A faithful transcription of all the entries below is needed, without the pictures.

* Source data
--------
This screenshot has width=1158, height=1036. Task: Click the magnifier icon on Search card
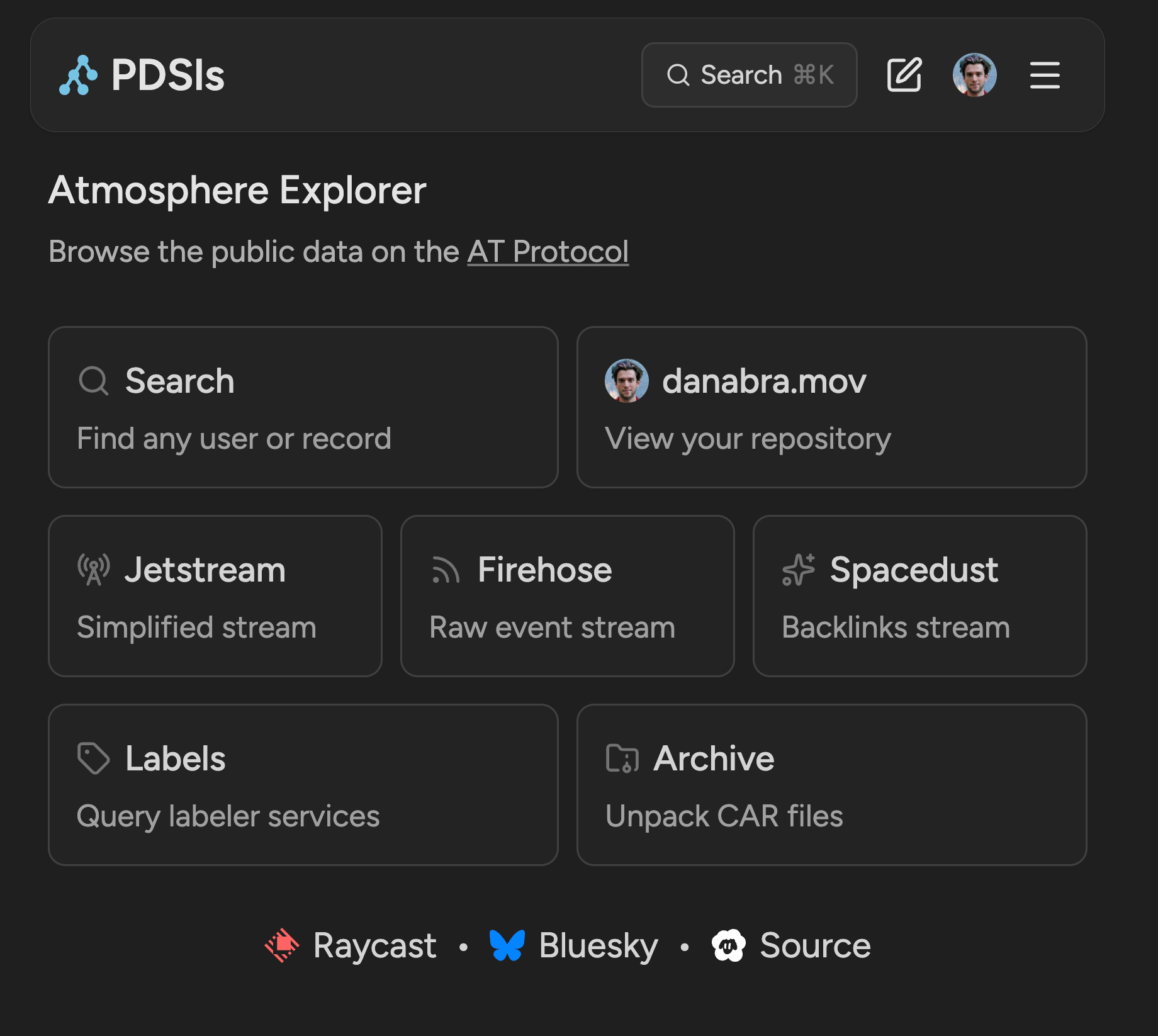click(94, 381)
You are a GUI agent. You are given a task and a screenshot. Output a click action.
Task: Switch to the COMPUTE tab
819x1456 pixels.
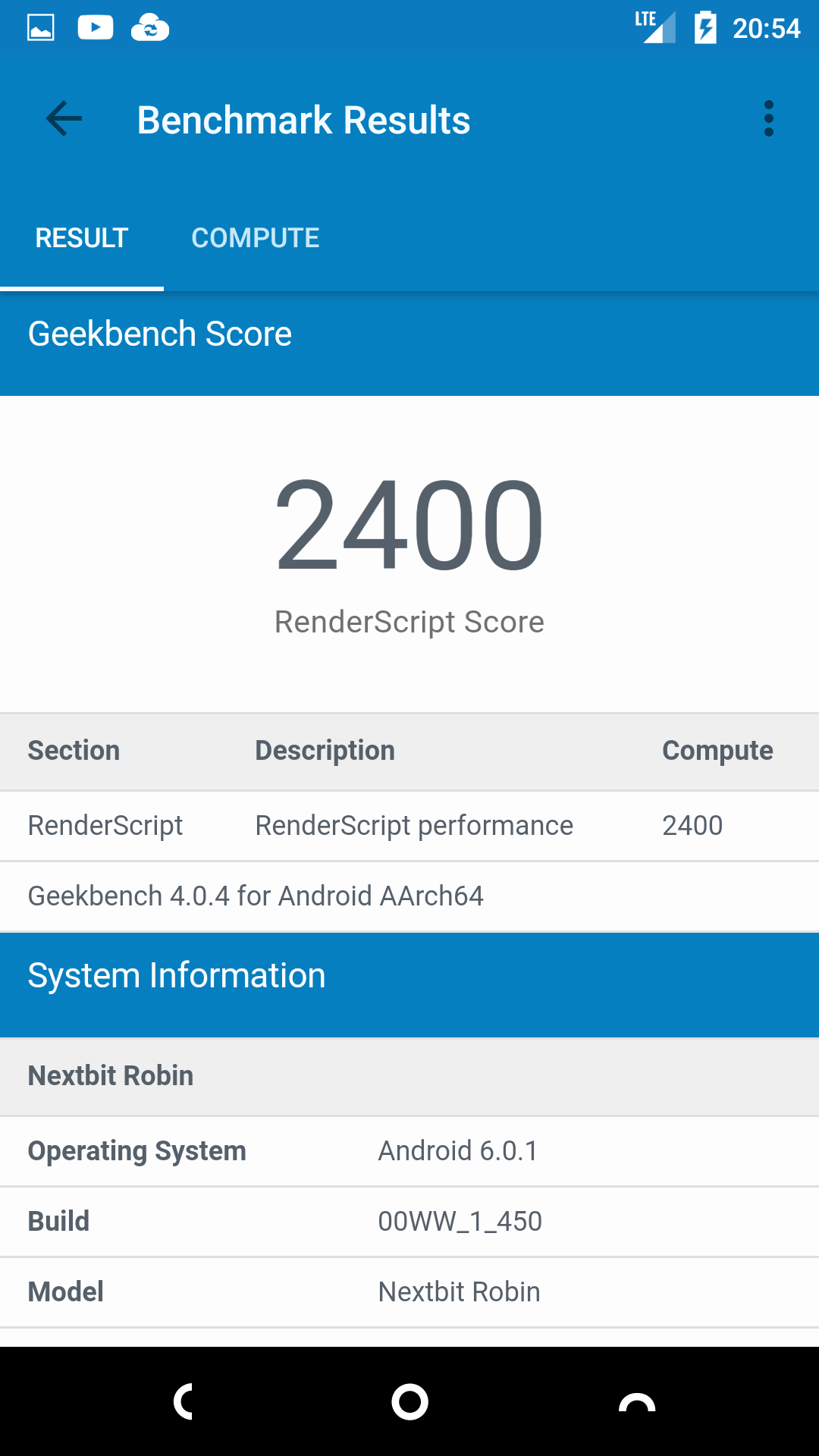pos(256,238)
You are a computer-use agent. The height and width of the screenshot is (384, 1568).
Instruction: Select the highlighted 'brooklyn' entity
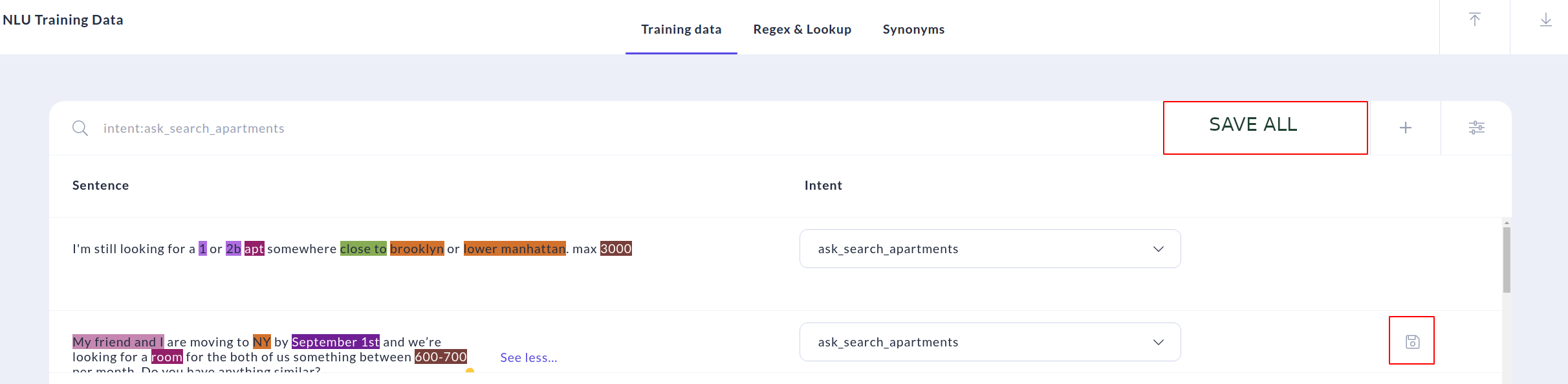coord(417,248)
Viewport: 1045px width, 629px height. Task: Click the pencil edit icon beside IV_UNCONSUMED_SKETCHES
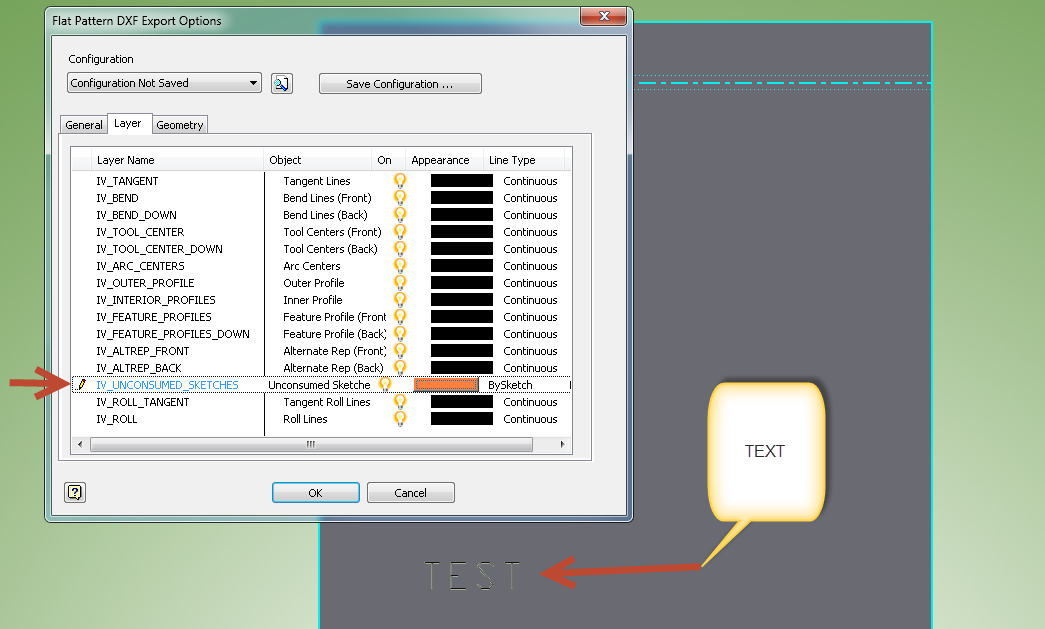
--------
* Result of this task
This screenshot has width=1158, height=1036. Task: Click the magnifier icon on Search card
click(94, 381)
You are a GUI agent. You are given a task and a screenshot. Output a click action.
Task: Switch to the COMPUTE tab
819x1456 pixels.
pos(256,238)
You are a computer-use agent. The height and width of the screenshot is (384, 1568).
Instruction: Select the highlighted 'brooklyn' entity
coord(417,248)
Viewport: 1045px width, 629px height. Task: Click the pencil edit icon beside IV_UNCONSUMED_SKETCHES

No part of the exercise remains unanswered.